Pfizer’s Dr. Albert Bourla on Leadership, Agility in Crisis – WWD
After overseeing the development of a coronavirus vaccine in record time, Dr. Albert Bourla, chairman and chief executive officer of Pfizer Inc., is no stranger to driving progress at lightning speed.
At the 2023 WWD Beauty CEO Summit, in conversation with Jenny B. Fine, executive editor, beauty, WWD and Beauty Inc, Bourla recounted the vaccine creation process during the early days of the COVID-19 pandemic, as well as the changes it brought about at Pfizer.
“What makes differences in the culture are the unwritten rules. It is the mindset that people are having at the moment,” Bourla said. “When I took over the company, it was in very good shape, my predecessors had done a fantastic job. My transformation was to position the company from a very good marketing machine to a scientific powerhouse. I wouldn’t be able to do that unless I created a very strong foundation for the company.”
Bourla took over as chief executive officer in January of 2019 — just about a year before the world was forever changed. The pandemic accelerated the realization of Bourla’s vision, and to implement it, he had four key tenets.
“The first one is courage, and you saw it in the decisions that were made during COVID[-19],” said Bourla. “The second was excellence in execution, and we saw that in the way we were able to do things that weren’t possible to do.
“The third was equity, and that drove a lot of our decisions like how we priced the product,” continued Bourla, “and at the end of crisis, found ourselves on the right side of history. And the last is joy.”
One thing that didn’t impact Bourla’s decision-making when it came to developing the vaccine was budget concerns.

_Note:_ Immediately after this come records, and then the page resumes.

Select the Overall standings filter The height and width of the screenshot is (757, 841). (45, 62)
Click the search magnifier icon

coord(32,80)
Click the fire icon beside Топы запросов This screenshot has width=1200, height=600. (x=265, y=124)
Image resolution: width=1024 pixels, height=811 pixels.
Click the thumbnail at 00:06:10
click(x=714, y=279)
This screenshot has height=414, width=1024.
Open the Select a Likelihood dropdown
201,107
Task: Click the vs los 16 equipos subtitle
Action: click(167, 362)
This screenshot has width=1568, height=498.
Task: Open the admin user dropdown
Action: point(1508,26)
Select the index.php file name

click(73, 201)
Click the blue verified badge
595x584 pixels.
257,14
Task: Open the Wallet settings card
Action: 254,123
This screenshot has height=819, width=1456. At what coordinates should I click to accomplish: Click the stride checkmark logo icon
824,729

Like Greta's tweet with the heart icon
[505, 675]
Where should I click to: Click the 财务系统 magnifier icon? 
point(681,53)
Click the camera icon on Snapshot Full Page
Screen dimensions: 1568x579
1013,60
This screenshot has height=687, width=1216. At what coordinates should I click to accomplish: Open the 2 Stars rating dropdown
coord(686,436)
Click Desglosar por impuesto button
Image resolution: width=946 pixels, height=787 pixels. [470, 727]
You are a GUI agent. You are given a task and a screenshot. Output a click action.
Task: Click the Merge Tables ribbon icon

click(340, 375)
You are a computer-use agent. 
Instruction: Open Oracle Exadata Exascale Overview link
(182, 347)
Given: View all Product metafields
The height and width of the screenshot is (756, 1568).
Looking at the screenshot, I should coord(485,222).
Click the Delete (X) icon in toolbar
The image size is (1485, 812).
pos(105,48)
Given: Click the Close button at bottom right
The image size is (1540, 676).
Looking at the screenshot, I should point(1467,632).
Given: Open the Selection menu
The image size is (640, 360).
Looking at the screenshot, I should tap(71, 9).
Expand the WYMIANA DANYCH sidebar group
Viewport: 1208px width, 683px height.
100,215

Early on, his message to the team was spend whatever it takes, a gutsy decision for the leader of a publicly traded enterprise. “I could calculate some aspects,” he said. “I knew it had to be north of $2 billion. And Pfizer is a big company, and $2 billion wasn’t going to break the company. Every company, losing billions is not good, but we had very different things at stake because of what could have happened if we failed.”
Another crucial decision involved not accepting money from the government to help finance the vaccine’s development. “When you’re taking money from someone, there’s always strings attached — especially when it is the government, because it’s taxpayer money,” said Bourla. “Pfizer is also a very big corporate bureaucracy. I didn’t want to add the external bureaucracy.”
As well, Bourla wanted to keep Pfizer above the fray in an environment that was becoming increasingly polarized. “I saw how politicized it all was becoming — it was becoming the focal point of confrontation between government opposition between the two parties, between red and blue states,” he said. “From my perspective, I wanted to isolate Pfizer as much as possible from the politics, so I said no money from taxpayers. I’m not sure I succeeded in isolating Pfizer; the politics became the epicenter of every political debate. But it was going to be way worse.”
Partnering with BioNTech on the vaccine and deciding to leverage its messenger RNA (mRNA) technology was another make-or-break decision the executive made in the early days. “Pfizer had multiple technologies at the time,” he said, noting there was no data at the time that could point to a clear path forward. Pfizer’s senior scientific leaders supported the use of BioNTech’s technology, and Bourla used that to guide his decision-making.
As successful as Bourla was in overseeing the creation of the vaccine, the period was one of immense pressure. When asked how he handled the stress, Bourla was candid about the toll it took. “I was well trained to resist stress because of my daughter,” he joked, “But I don’t think I did well on that front. I pushed a lot of people to do what they did, and I never regretted that, but I lost it many times because of the stress, and that was unfair.
“People are watching and seeing everything you do be interpreted,” he said. “If your mood or body language reflects anxiety, it paralyzes other organisms. So you need to relearn how, first of all, not to fake, but how to not be stressed, knowing that things will be relieved, and that the glass is half full. I come from Greece — we speak with our hands and we demonstrate out emotions very clearly, we can’t hide ourselves easily,” he continued. “But I’m aware of the impact.”
When asked what about the current geopolitical landscape worries him the most, Bourla pointed to the dissemination of disinformation. “There are way more opportunities in the world than challenges,” he said. “But for me, the thing that shook the foundations of my beliefs was this crisis of disinformation… That could cost lives, could cost a fortune.”
He continued that the onus rests on governments to combat disinformation. “I strongly believe that the source of good should be the elected officials,” Bourla said. “They are the people who are elected to throw the ball. I have not been elected by anyone… more and more, the business community faces greater credibility with the public; there is many times insolvency when you click on data.”
Bourla and his team worked tirelessly during the pandemic to transparently share information with the public. Bourla had to do it twice, first with the vaccine and second with the treatment, and acknowledged it was a key goal — but not very difficult. “Look, we saved the world,” he said. “So that was not very difficult for me to do.”